February 4: Whatever I may have observed about Oklahoma from the cabin of the Peyton has been reinforced by a view from the ground. The airship was running into stiff winds from the north, so we put in at Fort Sill yesterday evening and are awaiting calmer weather. I have gone on with my work.
Fort Sill is located seventeen miles from the Cheyenne Indian reservation. It has taken me all of a day to learn (mainly from one Sergeant Howard, a gap-toothed, unwashed Texan who is apparently my unofficial guardian angel for whatever length of time I am to be marooned here) that the Cheyenne do not care much for Oklahoma, which is still another reason why the government keeps them there. One or two ex-hostiles will leave the reservation every month, taking with them their wives and meager belongings, and Major Rickards will have to send out a detachment of soldiers to haul the erring ones back, either in chains or over the backs of horses. I am told the reservation becomes particularly annoying in the winter months, as the poor boys who are detailed to pursue the Indians suffer greatly from the cold. At this, I remarked to Sergeant Howard that the red man can be terribly inconsiderate, even ungrateful, in view of all the blessings the white man has heaped upon him—smallpox, and that French disease, to name two. The good sergeant scratched his head and grinned, and said, “You’re right, sir.”
I’ll have to make Howard a character in the book.
February 5: Today, I was taken by Major Rickards to meet a Cheyenne named Black Man’s Hand, one of the participants of the alleged massacre of the 7th Cavalry at the Little Big Horn River in ’76. The major had this one Cheyenne brought in after a recent departure from the reservation. Black Man’s Hand had been shackled and left to dwell upon his past misdeeds in an unheated hut at the edge of the airport, while two cold-benumbed privates stood on guard before the door. It was evidently feared this one savage would, if left unchained, do to Fort Sill that w
hich he (with a modicum of assistance from four or five thousand of his race) had done to Custer. I nevertheless mentioned to Rickards that I was interested in talking to Black Man’s Hand, as the Battle of the Little Big Horn would perfectly climax Huckleberry’s adventures in the new book. Rickards was reluctant to grant permission but gave in abruptly, perhaps fearing I would model a villain after him.

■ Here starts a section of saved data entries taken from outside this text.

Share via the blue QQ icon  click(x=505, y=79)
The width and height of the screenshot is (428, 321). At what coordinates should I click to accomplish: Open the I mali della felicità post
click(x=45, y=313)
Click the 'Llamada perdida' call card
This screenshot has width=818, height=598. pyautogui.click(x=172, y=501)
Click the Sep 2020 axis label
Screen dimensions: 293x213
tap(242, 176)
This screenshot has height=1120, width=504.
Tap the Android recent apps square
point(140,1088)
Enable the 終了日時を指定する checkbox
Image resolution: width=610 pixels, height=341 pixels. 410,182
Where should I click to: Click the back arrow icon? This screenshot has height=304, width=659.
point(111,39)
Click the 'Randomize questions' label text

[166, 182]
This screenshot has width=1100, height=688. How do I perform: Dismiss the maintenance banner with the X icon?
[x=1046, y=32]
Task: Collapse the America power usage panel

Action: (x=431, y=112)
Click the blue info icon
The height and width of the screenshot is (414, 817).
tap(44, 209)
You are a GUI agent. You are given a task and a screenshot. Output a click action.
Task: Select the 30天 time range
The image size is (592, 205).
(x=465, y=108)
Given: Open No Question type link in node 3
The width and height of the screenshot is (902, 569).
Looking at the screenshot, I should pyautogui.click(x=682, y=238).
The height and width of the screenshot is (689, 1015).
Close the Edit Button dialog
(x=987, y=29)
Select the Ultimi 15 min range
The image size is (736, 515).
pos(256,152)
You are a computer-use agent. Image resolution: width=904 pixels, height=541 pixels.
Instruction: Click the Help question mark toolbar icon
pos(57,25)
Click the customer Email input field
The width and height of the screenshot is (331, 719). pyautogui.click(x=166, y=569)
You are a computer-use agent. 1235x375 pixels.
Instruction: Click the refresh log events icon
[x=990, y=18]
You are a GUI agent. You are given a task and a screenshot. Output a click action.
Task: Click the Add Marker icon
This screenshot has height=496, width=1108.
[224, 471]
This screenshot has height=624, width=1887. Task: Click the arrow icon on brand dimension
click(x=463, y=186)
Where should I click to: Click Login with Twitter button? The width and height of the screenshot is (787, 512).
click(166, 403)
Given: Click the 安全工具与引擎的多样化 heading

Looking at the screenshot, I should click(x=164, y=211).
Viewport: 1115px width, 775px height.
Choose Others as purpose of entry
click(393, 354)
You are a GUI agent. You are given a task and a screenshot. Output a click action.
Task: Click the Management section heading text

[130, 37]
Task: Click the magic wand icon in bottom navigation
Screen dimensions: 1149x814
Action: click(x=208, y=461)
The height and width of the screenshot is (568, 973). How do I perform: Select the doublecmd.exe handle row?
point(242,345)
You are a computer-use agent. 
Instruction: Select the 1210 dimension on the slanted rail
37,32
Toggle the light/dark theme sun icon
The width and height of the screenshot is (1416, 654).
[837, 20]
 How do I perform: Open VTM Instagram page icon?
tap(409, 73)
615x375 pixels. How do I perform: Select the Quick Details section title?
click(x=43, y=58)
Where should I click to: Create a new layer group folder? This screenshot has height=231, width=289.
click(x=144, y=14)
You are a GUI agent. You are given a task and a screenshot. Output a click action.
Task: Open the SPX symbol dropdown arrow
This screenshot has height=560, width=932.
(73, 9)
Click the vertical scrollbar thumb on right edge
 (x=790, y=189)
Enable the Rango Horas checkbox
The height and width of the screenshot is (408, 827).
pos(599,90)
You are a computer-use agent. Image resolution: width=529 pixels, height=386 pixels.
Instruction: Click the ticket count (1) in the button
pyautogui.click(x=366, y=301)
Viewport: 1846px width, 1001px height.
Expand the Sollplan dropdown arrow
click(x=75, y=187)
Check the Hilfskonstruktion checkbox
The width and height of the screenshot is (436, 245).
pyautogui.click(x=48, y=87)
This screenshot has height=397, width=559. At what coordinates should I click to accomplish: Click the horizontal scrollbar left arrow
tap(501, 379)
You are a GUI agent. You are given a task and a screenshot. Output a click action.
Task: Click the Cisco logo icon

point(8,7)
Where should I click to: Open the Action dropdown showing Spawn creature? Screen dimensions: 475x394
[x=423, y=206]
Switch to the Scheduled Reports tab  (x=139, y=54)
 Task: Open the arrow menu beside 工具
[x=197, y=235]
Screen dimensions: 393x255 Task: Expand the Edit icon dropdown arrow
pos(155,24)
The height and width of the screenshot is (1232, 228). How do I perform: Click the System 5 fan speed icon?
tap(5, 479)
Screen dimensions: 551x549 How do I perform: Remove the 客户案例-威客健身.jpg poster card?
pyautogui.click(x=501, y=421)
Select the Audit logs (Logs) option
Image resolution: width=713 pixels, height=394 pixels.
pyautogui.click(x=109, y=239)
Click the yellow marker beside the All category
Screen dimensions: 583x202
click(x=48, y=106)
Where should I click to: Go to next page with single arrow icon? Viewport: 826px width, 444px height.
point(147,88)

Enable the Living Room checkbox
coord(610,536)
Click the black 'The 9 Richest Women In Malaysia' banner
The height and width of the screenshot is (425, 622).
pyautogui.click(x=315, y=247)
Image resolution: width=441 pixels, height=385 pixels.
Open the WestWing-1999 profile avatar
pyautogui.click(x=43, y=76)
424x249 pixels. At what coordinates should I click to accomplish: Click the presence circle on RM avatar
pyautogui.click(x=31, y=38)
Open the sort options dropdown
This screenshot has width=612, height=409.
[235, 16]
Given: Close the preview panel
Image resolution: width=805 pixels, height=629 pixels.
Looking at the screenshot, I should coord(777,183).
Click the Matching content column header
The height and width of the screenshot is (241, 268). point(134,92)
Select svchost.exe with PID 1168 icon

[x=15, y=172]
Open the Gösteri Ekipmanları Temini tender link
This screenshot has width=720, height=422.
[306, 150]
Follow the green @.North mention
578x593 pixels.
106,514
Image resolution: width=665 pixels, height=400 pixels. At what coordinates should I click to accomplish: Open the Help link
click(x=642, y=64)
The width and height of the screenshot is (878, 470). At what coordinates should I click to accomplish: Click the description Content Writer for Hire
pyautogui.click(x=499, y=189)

Upon entering the hut where the Cheyenne sat, I asked Major Rickards if it were possible to have the Indian’s manacles removed, as it makes me nervous to talk to a man who can rattle his chains at me whenever he chooses. Major Rickards said no and troubled himself to explain to me the need for limiting the movement of this specimen of ferocity within the walls of Fort Sill.
With a sigh, I seated myself across from Black Man’s Hand and offered him one of my cigars. He accepted it with a faint smile. He appeared to be in his forties, though his face was deeply lined. He was dressed in ragged leather leggings, thick calf-length woolen pajamas, and a faded Army jacket. His vest appears to have been fashioned from an old parachute harness. He had no hat, no footgear, and no blanket.
“Major Rickards,” I said, “this man is freezing to death. Even if he isn’t, I am. Can you provide this hut with a little warmth?”
The fretting major summarily dispatched one of the sentries for firewood and kindling for the little stove sitting uselessly in the corner of the hut.